Since then its Bitcoin sales have topped $1. 5 million, an amount that exceeded the company’s initial expectations, Jeff Klee, CEO of CheapAir, tells Forbes.
CheapAir is hardly alone. In the last twelve months or so, Bitcoin has inched and then pushed its way into mainstream commerce, prompting such companies as Dell, Overstock, Expedia and Dish Network to start accepting the currency.
Dish, in fact, processed its first Bitcoin payment last month when Austin and Beccy Craig, the stars of a new documentary film “ Life on Bitcoin,” used it to pay their monthly cable bill.
Ebay may soon join that list, according to a report in the Wall Street Journal last month: it has been quietly to integrate the virtual currency into its Braintree payments subsidiary, sources told the WSJ.

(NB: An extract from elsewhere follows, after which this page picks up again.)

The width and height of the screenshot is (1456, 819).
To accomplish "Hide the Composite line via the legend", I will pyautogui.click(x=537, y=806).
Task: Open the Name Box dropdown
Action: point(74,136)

CheapAir, though, is leaving all these companies in the dust and moving into new territory – at least for a mainstream brand – by accepting payments in Litecoin and Dogecoin. It will process the payments via GoCoin.
It has also launched a dedicated e-support line staffed by CheapAirTravel Advisors for digital currency travel advice and questions.
Litecoin and Dogecoin, like Bitcoin, are peer-to-peer, open source cryptocurrencies. Litecoin is the closest challenger to Bitcoin, based on its market cap and price ($154, 407, 677 and $ 4. 87 respectively, according to CoinMarketCap, a website that tracks digital currencies.
Dogecoin is No. 7 on CoinMarketCap’s list with a market cap of $ 13, 055, 906 and a price per unit of $ 0. 000143.
CheapAir decided to expand its array of digital currencies that it supports after receiving requests from the developers, Klee says.
“ In general I am very supportive of alternative currencies and the technology is very promising.” Like many company executive Klee is delighted with the cost savings digital currencies offer companies like CheapAir.
He is less sure of their momentum, given their smaller user base, but Klee is willing to take a flyer.
“ Big banks have such a stranglehold on commerce with their 3% per transaction fees. They need some competition and digital currencies are best suited to provide it.”